When removing the hazard isn’t possible, the next step is engineering a control of the hazard in the process. In grain elevators, this means installing dust control systems, plugging leaks in spouts and using proper equipment for explosive atmospheres. A good example of engineering control, Demaray said, is adding blast doors to bucket elevators and
structures. Protecting employees by guarding equipment hazards is an engineering control but may simply be replacing belt or chain guards. Evaluation of opportunities to utilize engineering controls should be part of the safety team responsibilities, he said.
The last element of a first-class safety and health management system is training employees.
“More and more people in this industry tell me we are in a deficit situation when it comes to finding qualified workers,” Demaray said. “In fact, training is required for simple tasks like dumping grain and moving grain within the facility. Do we assume the new employees know how explosive grain dust is and what causes explosions? Without a written and documented training program for all new employees, I would be very afraid of the outcome.”
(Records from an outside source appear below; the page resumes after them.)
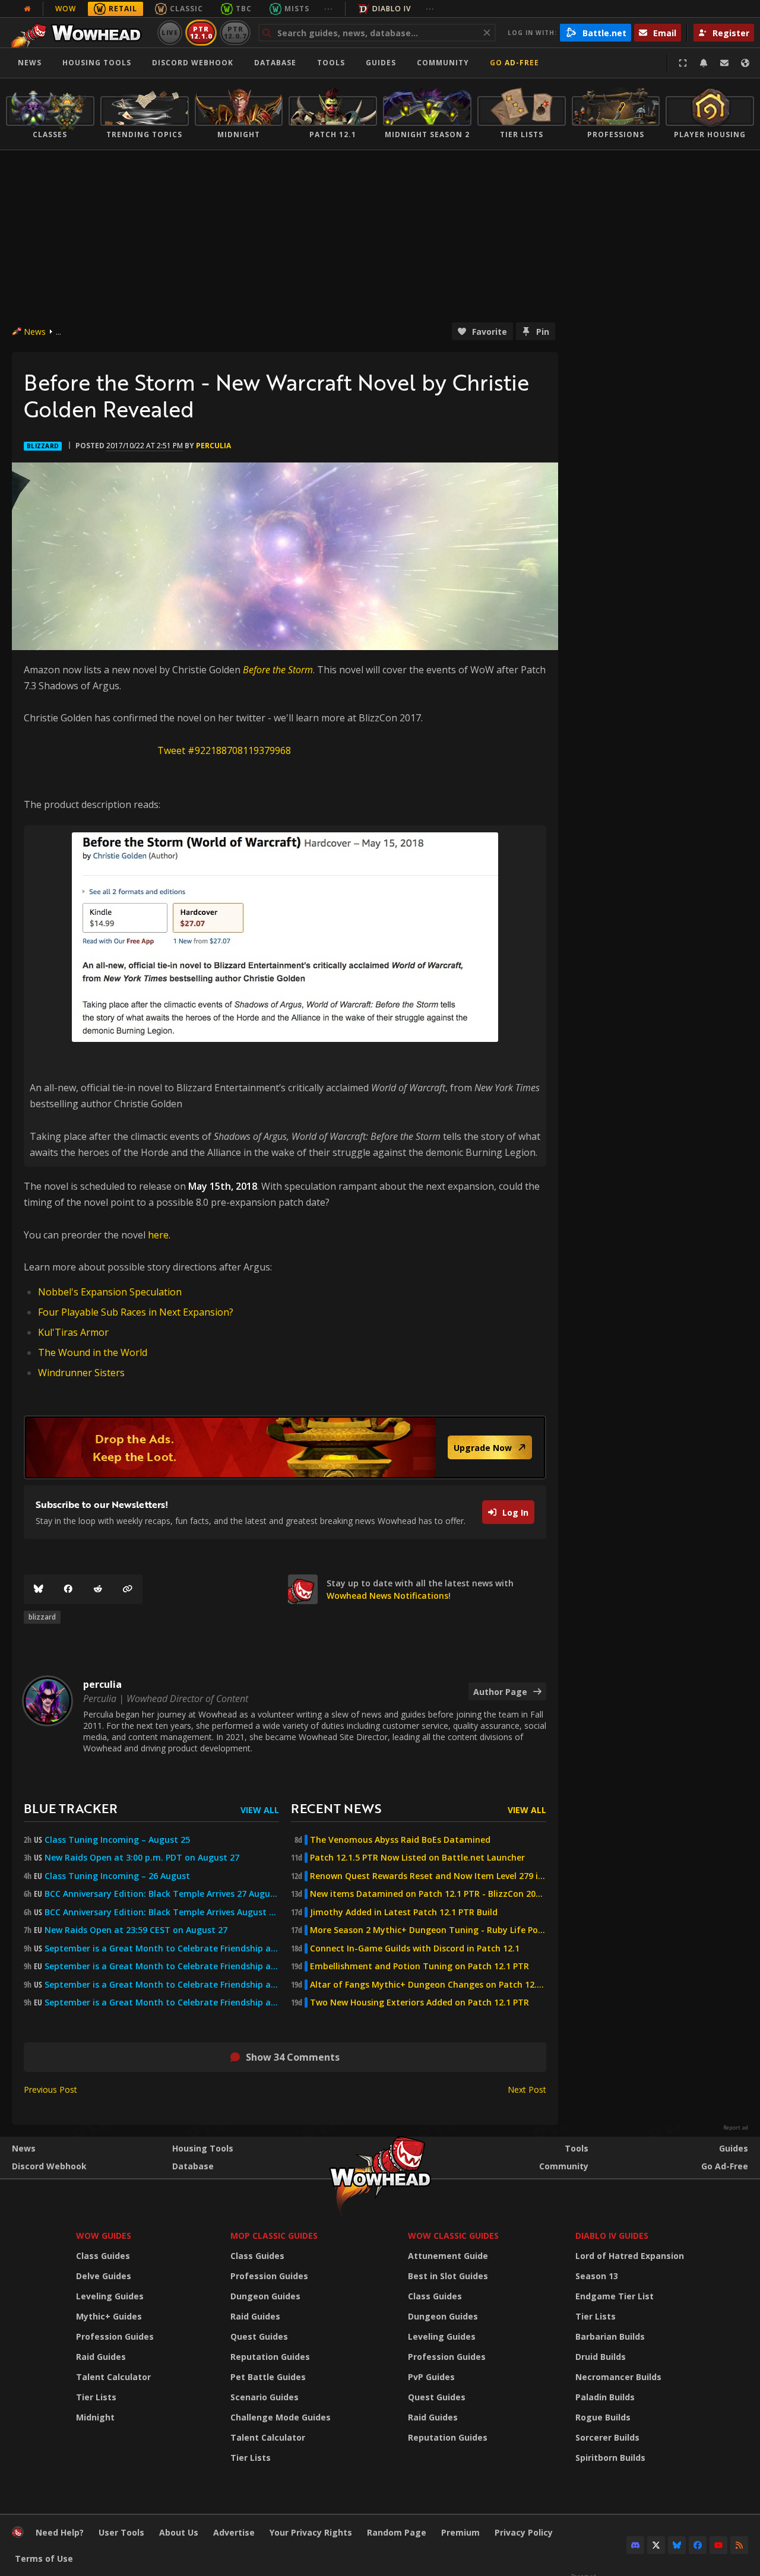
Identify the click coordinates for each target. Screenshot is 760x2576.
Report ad (735, 2128)
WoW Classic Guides (453, 2235)
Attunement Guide (448, 2255)
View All (259, 1809)
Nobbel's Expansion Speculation (110, 1291)
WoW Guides (103, 2235)
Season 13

He said documenting attendance, training materials and quizzes to show employee understanding is important for demonstrating that companies value their employees and their safety and health.
“Observing, analyzing, measuring, reporting and implementing are individual opportunities to contribute to the building of a first-class safety and health management system for your company,” he said. “Don’t wait for an earth-shattering event before building and refining your safety and health management system.”